What to work on:
Can you repeat the entries from the line that has "The height and width of the screenshot is (479, 715)." through the line that has "Action: click(x=105, y=184)", swapping "circle" for "marker" and leaving everything else unchanged?

**** Task inputs

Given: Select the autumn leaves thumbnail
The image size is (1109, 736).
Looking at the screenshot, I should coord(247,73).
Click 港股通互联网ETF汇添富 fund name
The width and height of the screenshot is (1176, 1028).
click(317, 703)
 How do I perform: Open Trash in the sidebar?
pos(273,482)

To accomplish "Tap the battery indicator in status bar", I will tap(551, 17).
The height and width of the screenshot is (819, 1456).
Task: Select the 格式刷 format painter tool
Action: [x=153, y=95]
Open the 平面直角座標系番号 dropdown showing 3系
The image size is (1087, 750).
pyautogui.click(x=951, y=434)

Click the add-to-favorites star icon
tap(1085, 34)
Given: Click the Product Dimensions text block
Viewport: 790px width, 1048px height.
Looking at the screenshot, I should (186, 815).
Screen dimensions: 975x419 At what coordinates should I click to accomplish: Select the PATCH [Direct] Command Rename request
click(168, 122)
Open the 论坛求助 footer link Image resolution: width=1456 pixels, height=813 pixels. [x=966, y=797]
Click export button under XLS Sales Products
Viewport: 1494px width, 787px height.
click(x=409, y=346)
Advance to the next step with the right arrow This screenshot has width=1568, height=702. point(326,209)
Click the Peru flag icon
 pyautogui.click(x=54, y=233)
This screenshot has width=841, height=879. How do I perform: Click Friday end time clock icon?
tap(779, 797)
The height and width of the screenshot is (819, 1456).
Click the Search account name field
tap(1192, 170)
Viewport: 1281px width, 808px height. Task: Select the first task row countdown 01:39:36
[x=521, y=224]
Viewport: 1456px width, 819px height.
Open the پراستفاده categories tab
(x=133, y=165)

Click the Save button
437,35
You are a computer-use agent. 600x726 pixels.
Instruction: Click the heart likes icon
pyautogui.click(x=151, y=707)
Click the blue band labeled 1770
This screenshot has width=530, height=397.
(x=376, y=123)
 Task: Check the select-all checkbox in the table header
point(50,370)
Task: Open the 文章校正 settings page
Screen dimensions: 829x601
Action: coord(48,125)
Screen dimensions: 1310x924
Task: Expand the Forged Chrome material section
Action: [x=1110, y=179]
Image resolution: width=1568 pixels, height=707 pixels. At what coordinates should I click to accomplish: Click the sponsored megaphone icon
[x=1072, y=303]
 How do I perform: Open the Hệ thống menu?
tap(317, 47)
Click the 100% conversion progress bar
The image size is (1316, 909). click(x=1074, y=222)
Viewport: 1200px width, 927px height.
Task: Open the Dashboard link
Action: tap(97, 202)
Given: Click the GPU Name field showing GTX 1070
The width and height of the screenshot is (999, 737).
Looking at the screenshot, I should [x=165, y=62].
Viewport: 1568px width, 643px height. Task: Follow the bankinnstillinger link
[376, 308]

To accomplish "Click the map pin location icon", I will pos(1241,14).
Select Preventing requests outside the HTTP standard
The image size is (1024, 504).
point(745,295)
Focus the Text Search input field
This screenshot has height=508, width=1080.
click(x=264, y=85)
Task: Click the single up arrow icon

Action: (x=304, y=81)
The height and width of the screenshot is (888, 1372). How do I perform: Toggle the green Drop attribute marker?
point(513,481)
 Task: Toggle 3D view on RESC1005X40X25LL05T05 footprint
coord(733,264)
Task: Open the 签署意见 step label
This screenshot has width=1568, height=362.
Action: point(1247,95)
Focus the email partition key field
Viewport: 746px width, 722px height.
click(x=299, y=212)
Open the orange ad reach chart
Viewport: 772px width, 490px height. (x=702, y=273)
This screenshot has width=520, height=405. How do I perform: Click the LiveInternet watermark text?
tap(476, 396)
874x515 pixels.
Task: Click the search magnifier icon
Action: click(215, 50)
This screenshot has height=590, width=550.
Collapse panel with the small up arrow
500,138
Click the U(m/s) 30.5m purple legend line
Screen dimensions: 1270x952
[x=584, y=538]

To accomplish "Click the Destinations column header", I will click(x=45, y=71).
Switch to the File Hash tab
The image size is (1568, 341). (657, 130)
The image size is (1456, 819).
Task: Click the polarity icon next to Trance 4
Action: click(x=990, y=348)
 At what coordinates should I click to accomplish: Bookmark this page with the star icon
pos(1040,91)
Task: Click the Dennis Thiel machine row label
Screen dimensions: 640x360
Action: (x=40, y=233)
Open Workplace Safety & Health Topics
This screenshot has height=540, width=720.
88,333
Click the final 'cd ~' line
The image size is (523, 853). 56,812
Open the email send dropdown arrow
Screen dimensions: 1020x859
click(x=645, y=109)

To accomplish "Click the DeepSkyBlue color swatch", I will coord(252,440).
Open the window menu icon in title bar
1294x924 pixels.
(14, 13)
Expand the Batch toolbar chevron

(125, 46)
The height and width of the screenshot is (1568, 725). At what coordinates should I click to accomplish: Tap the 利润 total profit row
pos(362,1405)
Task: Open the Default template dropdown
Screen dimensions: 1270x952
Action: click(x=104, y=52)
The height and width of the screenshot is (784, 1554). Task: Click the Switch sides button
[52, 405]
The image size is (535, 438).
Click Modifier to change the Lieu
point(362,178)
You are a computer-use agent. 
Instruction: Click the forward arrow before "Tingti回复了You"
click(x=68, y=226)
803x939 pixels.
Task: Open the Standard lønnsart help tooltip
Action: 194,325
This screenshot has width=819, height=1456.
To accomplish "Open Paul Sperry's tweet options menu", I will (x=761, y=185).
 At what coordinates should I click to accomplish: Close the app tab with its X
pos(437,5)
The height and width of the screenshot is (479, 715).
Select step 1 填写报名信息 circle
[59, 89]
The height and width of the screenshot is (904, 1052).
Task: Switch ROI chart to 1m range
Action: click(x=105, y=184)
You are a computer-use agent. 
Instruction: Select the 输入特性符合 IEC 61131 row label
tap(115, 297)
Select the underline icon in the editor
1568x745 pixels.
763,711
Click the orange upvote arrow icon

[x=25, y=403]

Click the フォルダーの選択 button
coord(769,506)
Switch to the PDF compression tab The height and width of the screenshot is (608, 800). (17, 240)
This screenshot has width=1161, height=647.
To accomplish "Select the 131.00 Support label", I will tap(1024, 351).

********

Task output:
The height and width of the screenshot is (479, 715).
Select step 1 填写报名信息 marker
[59, 89]
The height and width of the screenshot is (904, 1052).
Task: Switch ROI chart to 1m range
Action: click(x=105, y=184)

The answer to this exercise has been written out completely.